Walter Luis

El Avila

El Ávila

Llegados a Caracas en un día de septiembre, nos instalamos en un hotel que en un tiempo simbolizaba la hotelería caraqueña: El Ávila. En la recepción había un cuadro con la foto de un tucán. Me sentí un poco despistado; el monte que rodea a la ciudad se llama El Ávila y el ave nacional es el turpial ¿por qué el pájaro del cuadro era un tucán?

Ya en la primera salida descubrimos que el conductor del taxi no paraba cuando el semáforo estaba en rojo.

Nos preguntamos ¿nuestra estadía se convertirá en una serie de errores y contradicciones? Decidimos dejar a los acontecimientos correr, y por ellos llegar a la verdad.

Cuando viajábamos por lugares abiertos vimos el imponente monte desafiándonos. Escalarlo era una empresa imposible, pero subir en el funicular nos pareció razonable. Pedimos al taxista que nos llevara a la estación del teleférico, para llegar con él a la cima del gigante verde.

Y el viaje comenzó; en un ascenso lento nos internamos en la aventura. Árboles centenarios nos observaban en el trayecto; en los terraplenes algunos yacían vencidos por el tiempo o las tormentas. Dentro de la pequeña cabina no alcanzábamos a ver la totalidad del grandioso espectáculo, por el efecto que causaban la altura y la lejanía y la presencia de hierros retorcidos, partes de un funicular anterior diseminados cual restos de un accidente ferroviario.

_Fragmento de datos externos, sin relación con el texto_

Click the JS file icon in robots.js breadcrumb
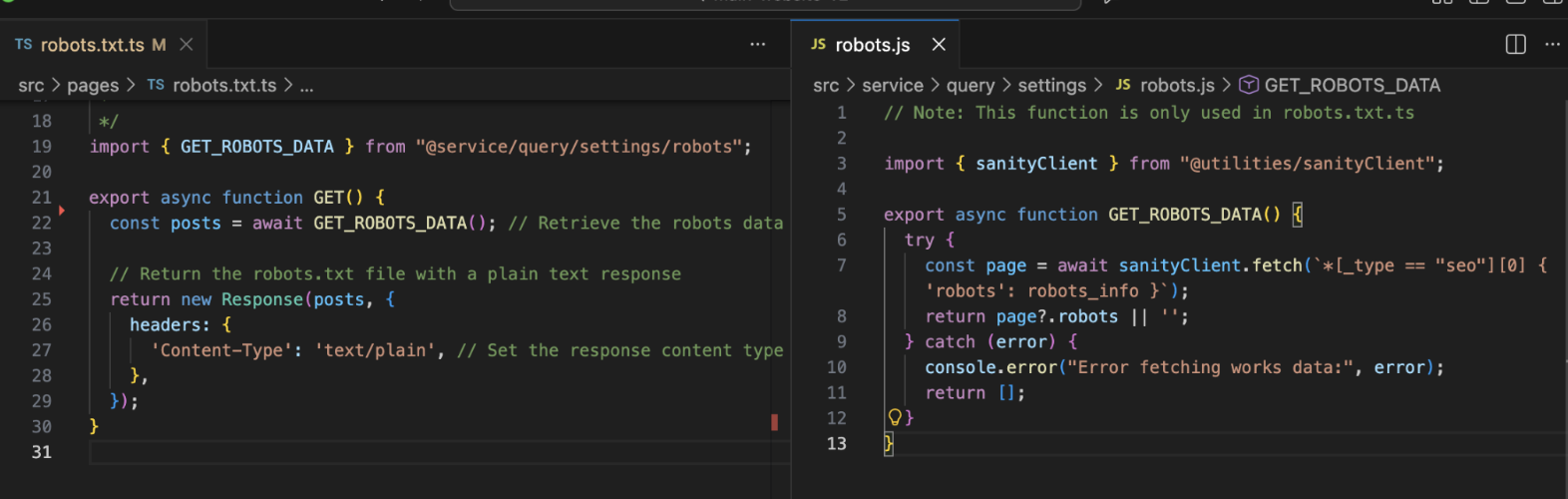This screenshot has width=1568, height=499. pyautogui.click(x=1123, y=85)
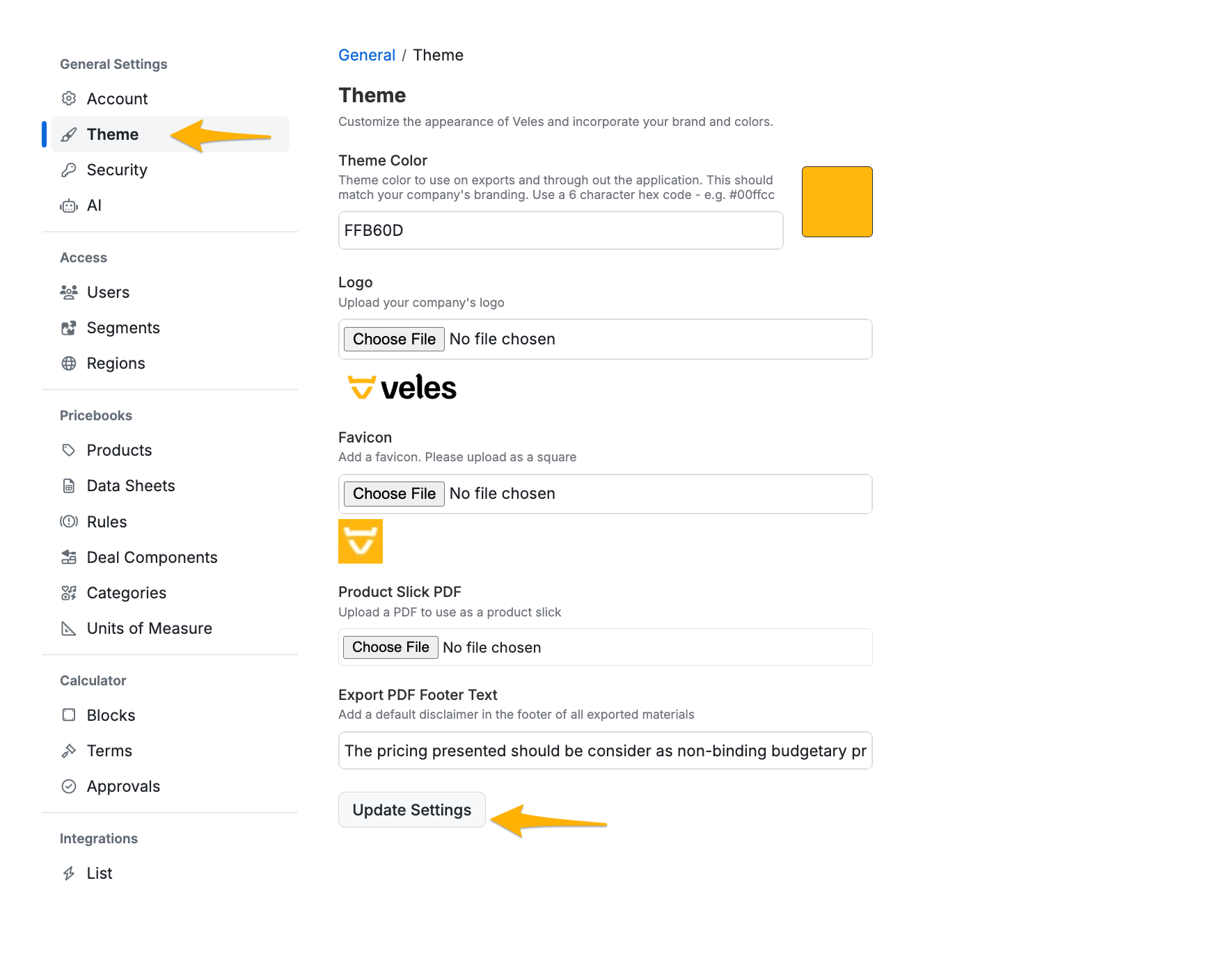Image resolution: width=1232 pixels, height=956 pixels.
Task: Click the Products tag icon
Action: click(69, 450)
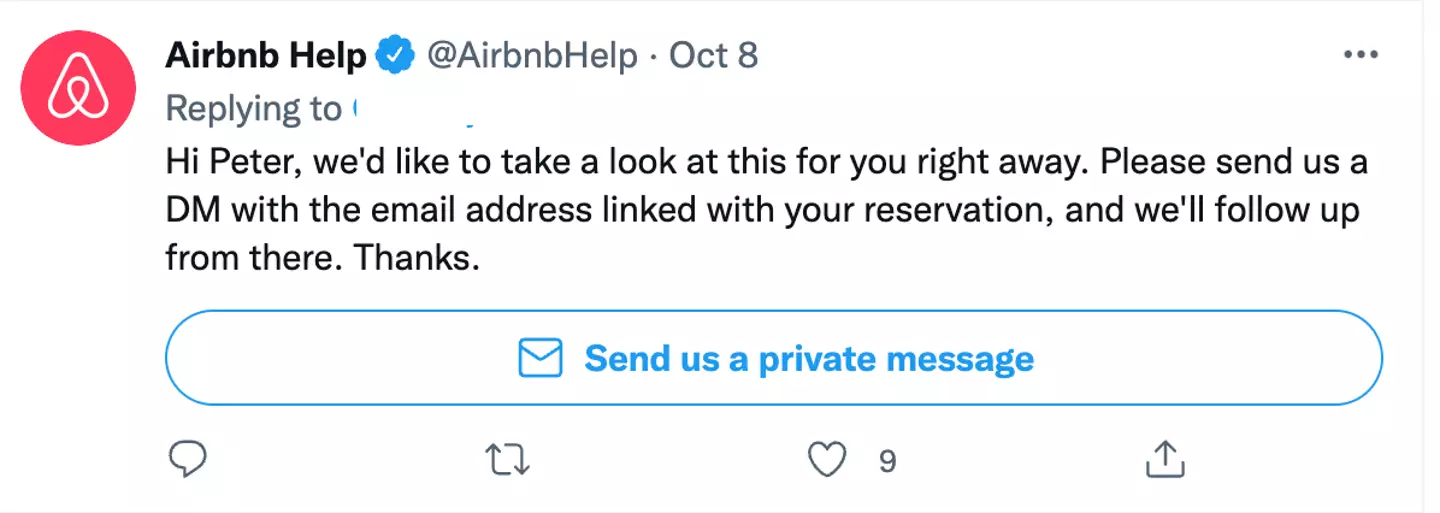Image resolution: width=1440 pixels, height=513 pixels.
Task: Open the share tweet upload icon
Action: (x=1164, y=460)
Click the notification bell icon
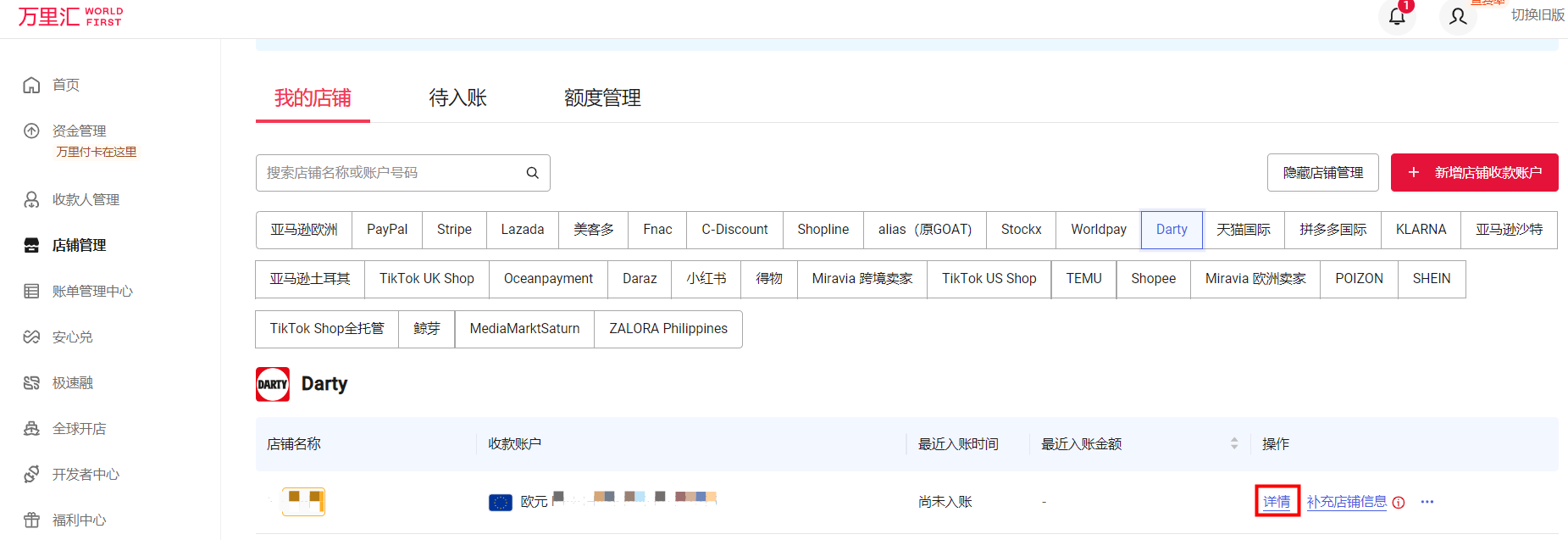1568x540 pixels. pos(1397,16)
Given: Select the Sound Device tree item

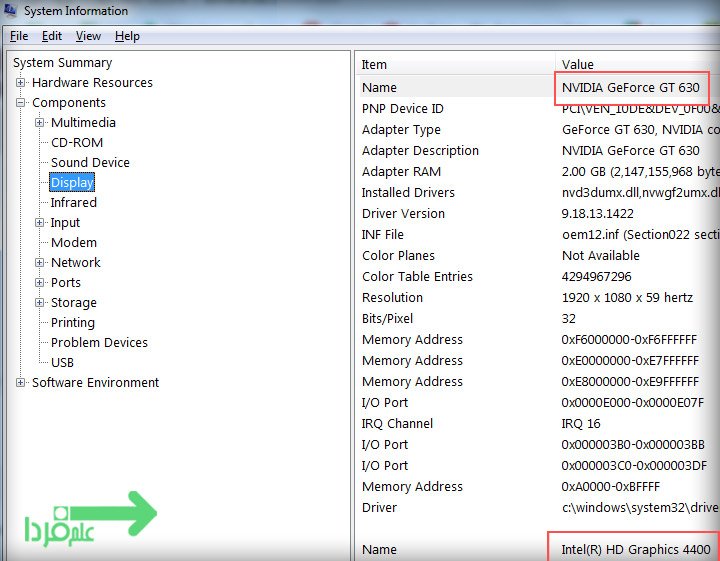Looking at the screenshot, I should tap(90, 163).
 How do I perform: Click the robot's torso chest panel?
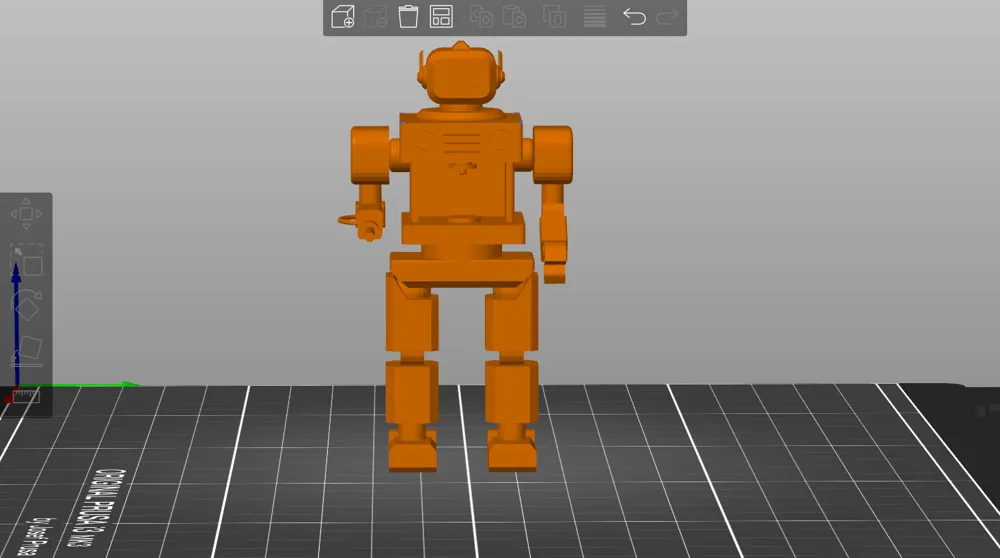(461, 167)
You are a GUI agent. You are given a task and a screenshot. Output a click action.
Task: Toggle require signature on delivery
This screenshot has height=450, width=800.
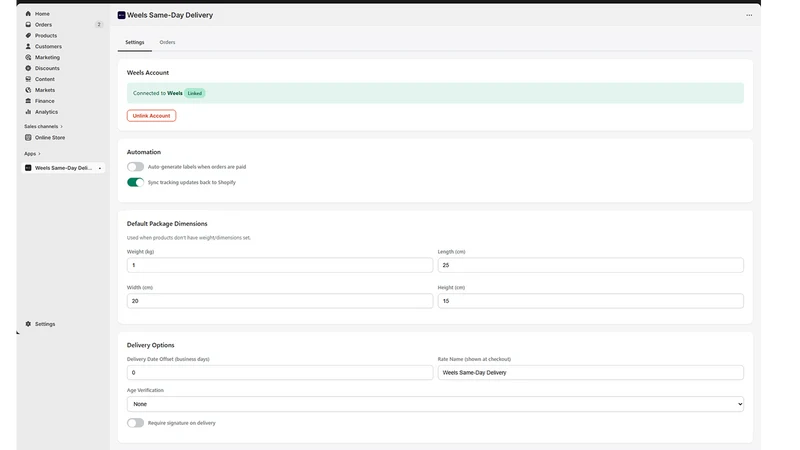click(x=135, y=423)
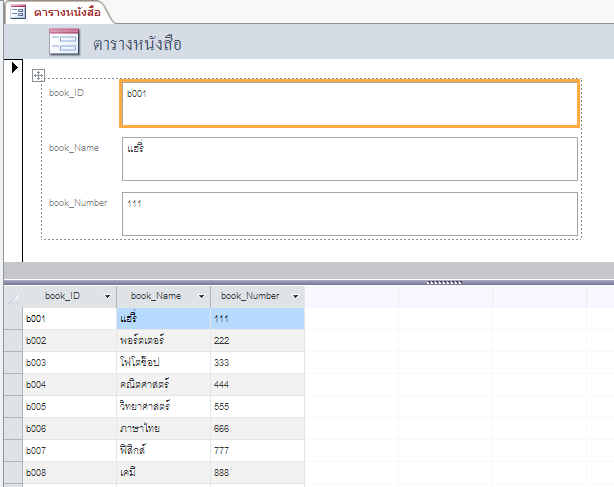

Quisimos introducir en nuestras vivencias los breves cuentos y leyendas indígenas escuchados, pero éstos volvían a nuestras conciencias en desorden, sin solución de continuidad. Dejamos al azar el buen éxito de nuestro paseo.

Al cabo de media hora estábamos en la rampa final, en la que estacionó el vehículo. Al salir hacia el paseo un olor a humo y pinos se incorporó a nuestra respiración.

Algunos visitantes corrieron hacia los puestos a comprar refrigerios o golosinas; continuamos sobre la amplia avenida para caminantes, observando el paisaje y los puestos de comida y "souvenir". El aroma de morcilla asándose me trasladó a momentos anquilosados en mis recuerdos.

Mi curiosidad me condujo hasta las parrillas pero no pude acercarme, pues un grupo de escolares acompañados por sus guías esperaban por sus encargos, todo el stock destinado para la venta de ese día. Resignado, continué caminando.

Minutos más tarde subimos al teleférico para regresar a la ciudad. En la mitad del descenso puse una mano en uno de mis bolsillos y uno de mis acompañantes preguntó – ¿qué tienes en el bolsillo, que nosotros no hemos visto? No contesté; me di vuelta y comencé a observar la admirable vista; con disimulo abrí la bolsita, y le di un buen mordisco a mi sándwich de morcilla.